A/N: My first attempt at the 50-sentence word prompt thing. I know that some of these are terribly run-on; sorry about that. I sometimes have trouble being concise. I'm working on it. I think one of these sentences in particular is the most convoluted run-on I've written since I was 12 (I read a lot of classic literature back then, and was about as concise as Dickens in 'A Tale of Two Cities').
If by some odd chance someone gets inspired by one of these and wants to turn it into a fic, just ask. It's slightly possible (but somewhat improbable) that I might someday expand some of them into longer stories.
Spoilers: "Pilot", "Phantom Traveler" (vague), "Faith", "Route 666" (vague), "Devil's Trap", "Hunted", "Born Under a Bad Sign", "All Hell Breaks Loose" (both parts)
Warnings: Character death in some (okay, quite a few) sentences. Violence and blood (it's me writing, after all). General darkness. Implied torture and vague hints of...worse. Never any Wincest. No pairings.
A/N 2: Some of these sentences are connected; some aren't; some might or might not be. A few are episode-based; most are straight out of my twisted mind. A few are Wee!Chester but most aren't. Tense may change from sentence to sentence. Some are AU; all are pretty much Dean-centric. Maybe later I'll do 50 for Sam.
Dean never tells Sam about the time that he lay bleeding in the snow and called Sam's name for twenty minutes before remembering that Sam was off being normal.
Little Sammy's head only slipped underwater for a few seconds; he came up out of the bathtub crying and it was Dean who stopped breathing.
Dean's last thought before the werewolf ripped out his throat was that he was glad Sam had longer legs and could run faster than him.

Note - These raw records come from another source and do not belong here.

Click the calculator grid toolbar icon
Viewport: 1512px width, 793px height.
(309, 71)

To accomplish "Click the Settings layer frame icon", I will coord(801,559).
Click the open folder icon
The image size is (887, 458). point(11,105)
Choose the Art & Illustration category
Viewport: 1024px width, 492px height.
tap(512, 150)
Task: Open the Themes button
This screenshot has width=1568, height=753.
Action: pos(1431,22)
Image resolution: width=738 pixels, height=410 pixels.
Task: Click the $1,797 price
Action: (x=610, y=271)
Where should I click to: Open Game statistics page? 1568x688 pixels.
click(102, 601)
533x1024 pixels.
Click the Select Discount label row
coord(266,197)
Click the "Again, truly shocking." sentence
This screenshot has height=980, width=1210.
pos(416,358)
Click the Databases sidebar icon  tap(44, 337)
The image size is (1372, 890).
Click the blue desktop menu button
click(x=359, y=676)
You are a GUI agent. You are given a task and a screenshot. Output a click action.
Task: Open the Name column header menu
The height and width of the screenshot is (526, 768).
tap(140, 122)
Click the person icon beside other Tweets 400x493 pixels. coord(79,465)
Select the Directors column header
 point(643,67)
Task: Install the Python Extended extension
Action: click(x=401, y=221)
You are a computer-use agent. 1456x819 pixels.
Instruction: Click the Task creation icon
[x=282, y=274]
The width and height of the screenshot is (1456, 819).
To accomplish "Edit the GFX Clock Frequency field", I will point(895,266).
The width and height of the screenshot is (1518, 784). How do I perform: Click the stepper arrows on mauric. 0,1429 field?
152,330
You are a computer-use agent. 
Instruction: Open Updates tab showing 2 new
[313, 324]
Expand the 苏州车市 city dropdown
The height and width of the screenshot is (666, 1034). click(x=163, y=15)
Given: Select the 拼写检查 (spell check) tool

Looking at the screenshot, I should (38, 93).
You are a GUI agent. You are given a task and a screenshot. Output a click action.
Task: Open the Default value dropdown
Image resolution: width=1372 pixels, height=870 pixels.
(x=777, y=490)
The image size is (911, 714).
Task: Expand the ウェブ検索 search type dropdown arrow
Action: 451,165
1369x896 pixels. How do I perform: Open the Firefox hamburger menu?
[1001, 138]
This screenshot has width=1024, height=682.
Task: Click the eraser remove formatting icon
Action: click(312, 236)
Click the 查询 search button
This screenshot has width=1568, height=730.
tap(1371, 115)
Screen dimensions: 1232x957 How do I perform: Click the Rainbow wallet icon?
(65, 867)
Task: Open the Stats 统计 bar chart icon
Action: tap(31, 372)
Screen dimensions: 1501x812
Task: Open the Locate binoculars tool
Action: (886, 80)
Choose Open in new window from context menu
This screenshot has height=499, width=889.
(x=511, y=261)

Dean remembers that his mom had a voice like an angel, and it was the only music he ever liked better than mullet rock.
When Sam starts screaming, Dean runs so fast he's pretty sure his feet never touch the ground.
In a different world, Dean is killed by a wendigo when he's seventeen and Sam leads a demon army ten years later.
One night when he's drunk and remembering, John laughs and says that Mary couldn't carry a tune in a bucket, but Dean still remembers her sounding like an angel.
By all rights, it should have been impossible for Dean to get up out of the bloody snow and walk a half-mile to the road so he could flag down a car.
Dean has always known he's going to die in a fire; he just hopes Sam doesn't have to see it.
If Mary had lived, Dean wouldn't have had to stand alone between John and Sam.
Dean was four when Sammy was placed into his arms, and it turned out he never could let go.
The Demon said two different things while wearing John's face, I'm proud of you and they don't need you—Dean wishes he didn't know which of them was true.
When he walks in, her first thought is God, he's gorgeous—but then she sees the coiled danger in his walk, recognizes rugged strength and tiger's grace, and she knows that this is a man she could fear.
"It's okay, Sammy," Dean says, "you're okay"; but he can still hear Sam's screams echoing and he doesn't stop shaking for hours.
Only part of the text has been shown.